The announced retirement of Wyoming GOP Sen. Mike Enzi this weekend clears the decks for Liz Cheney, daughter of former VP Dick Cheney, to take up her dad's old Senate seat for essentially a lifetime appointment.
Wyoming Sen. Mike Enzi will not run for reelection next year, the four-term Republican senator said on Saturday.
The 75-year-old Senate Budget Committee chairman announced his retirement in Gillette, Wyo., where he used to be mayor. The low-key Wyomingite said he wants to focus on budget reform.
“I don't want to be burdened by the distractions of another campaign,” Enzi said, according to the Casper Tribune.
Senate Republicans have been closely watching Enzi, figuring he may decide to call it quits after 24 years in the Senate, but most were unaware of his weekend plans. Enzi's office did not respond to requests for comment on Saturday morning ahead of the announcement.
Enzi is among the least flashy personalities in the Capitol. He often literally keeps his head down, immersed in either thought or reading, typically wielding an e-reader device.
He frequently ignores reporters to go about his day, which is likely focused on cutting spending and balancing the budget. He posts often about the “penny plan,” which would reduce spending by 1 percent each year. Enzi is term-limited from serving as budget chairman after next year.
Rep. Liz Cheney (R-Wyo.), who threatened Enzi with a primary challenge in 2014, praised him on Saturday for “fighting for a smaller, less obstructive, and more efficient federal government that would allow people to grow and thrive.” Her statement did not address whether she will run to succeed Enzi.
The Senate field is likely to be frozen until Cheney — already a statewide elected official — makes a decision. What she decides to do has outsized impact on House Republican politics, as well. If she runs for the Senate, it will remove a potential threat to House Minority Leader Kevin McCarthy (R-Calif.) and House Minority Whip Steve Scalise (R-La.). If she decides to stay in the House, it's a sign she is interested in moving up in House Republican leadership in the coming years.
I will be utterly shocked if Cheney passes this up.
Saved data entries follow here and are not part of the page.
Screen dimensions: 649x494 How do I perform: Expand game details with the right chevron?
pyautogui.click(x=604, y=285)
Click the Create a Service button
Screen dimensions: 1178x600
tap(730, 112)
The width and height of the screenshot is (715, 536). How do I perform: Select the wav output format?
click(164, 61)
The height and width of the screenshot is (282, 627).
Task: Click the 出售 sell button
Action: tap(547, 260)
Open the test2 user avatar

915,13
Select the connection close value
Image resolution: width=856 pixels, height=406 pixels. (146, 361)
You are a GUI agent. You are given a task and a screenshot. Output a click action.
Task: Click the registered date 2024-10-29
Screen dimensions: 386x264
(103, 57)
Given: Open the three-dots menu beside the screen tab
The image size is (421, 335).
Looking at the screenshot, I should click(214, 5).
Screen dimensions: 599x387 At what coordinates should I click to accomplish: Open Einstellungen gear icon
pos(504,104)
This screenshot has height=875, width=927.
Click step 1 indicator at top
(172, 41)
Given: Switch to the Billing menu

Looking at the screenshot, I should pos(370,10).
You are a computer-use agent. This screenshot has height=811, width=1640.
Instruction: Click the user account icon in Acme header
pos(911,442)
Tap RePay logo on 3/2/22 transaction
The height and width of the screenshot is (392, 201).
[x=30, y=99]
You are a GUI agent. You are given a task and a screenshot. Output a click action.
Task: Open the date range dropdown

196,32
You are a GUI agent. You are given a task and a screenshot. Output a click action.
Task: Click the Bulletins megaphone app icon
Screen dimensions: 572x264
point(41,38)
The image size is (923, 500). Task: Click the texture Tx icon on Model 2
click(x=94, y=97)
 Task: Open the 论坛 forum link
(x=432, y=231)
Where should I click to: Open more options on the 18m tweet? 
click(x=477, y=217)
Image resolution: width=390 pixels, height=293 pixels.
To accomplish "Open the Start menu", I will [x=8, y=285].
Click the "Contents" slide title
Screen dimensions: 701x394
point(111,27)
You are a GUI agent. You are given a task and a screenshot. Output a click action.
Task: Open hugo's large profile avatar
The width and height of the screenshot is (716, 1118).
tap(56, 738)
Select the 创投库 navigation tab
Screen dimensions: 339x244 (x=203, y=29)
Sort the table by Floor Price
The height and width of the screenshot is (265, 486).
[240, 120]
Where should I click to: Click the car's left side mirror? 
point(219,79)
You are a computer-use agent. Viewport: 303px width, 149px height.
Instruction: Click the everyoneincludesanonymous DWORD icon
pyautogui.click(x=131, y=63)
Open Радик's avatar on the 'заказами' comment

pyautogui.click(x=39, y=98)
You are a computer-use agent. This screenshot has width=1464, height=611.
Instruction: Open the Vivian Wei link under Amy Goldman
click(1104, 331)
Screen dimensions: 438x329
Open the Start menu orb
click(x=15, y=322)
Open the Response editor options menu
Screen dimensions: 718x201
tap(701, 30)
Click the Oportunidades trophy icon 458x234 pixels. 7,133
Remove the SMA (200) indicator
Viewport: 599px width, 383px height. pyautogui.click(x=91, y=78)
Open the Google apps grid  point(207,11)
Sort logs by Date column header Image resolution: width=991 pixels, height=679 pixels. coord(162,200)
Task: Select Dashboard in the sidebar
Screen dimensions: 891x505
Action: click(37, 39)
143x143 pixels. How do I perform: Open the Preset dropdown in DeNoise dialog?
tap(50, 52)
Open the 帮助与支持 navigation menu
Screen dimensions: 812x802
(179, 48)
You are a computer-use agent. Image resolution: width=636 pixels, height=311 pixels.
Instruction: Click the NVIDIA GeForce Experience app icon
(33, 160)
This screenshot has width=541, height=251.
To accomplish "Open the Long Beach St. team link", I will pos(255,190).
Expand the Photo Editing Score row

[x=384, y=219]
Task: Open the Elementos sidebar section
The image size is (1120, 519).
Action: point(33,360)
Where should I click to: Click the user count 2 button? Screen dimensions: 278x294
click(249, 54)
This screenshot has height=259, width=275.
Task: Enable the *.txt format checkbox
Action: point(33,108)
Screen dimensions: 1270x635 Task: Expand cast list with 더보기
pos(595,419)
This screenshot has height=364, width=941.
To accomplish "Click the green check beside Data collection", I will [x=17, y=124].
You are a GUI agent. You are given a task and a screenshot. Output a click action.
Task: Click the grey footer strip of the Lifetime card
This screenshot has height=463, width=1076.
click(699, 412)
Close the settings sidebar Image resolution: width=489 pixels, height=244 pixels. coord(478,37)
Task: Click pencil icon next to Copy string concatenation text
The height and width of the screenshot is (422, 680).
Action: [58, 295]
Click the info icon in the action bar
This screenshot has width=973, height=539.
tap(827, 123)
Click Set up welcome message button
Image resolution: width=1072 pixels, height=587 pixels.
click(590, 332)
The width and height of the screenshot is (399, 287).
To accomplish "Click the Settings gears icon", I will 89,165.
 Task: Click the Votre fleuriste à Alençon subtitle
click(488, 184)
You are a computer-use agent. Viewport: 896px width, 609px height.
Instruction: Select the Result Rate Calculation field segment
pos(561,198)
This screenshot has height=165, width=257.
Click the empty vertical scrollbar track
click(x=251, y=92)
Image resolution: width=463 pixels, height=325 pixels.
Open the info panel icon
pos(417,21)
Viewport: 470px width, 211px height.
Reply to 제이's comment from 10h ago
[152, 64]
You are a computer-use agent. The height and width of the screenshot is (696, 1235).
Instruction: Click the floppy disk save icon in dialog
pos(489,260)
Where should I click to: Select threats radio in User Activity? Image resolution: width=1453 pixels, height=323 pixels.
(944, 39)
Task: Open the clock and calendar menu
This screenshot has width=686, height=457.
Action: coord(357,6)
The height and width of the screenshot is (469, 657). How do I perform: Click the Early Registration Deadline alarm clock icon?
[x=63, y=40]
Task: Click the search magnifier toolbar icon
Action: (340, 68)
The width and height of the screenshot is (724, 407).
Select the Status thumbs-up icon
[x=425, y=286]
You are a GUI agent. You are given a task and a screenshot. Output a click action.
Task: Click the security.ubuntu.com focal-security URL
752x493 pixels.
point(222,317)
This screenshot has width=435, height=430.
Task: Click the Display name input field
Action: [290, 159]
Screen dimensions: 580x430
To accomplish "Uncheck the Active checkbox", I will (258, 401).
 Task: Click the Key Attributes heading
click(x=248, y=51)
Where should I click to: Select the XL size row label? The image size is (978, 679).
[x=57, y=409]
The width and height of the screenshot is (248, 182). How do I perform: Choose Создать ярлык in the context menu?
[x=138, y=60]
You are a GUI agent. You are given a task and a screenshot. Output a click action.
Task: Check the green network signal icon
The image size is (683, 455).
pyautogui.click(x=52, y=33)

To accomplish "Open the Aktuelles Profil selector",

Like Enzi, she could easily spend a comfortable quarter-century in the Senate rather than struggling with constant campaigning and the GOP House clowns. Unlike McCarthy, Mitch McConnell actually knows what he's doing.
Cheney could still decide not to go after Enzi's seat, but, you know, she already tried to primary him once.
Things will probably move quickly here. We're not done with Liz by a long shot.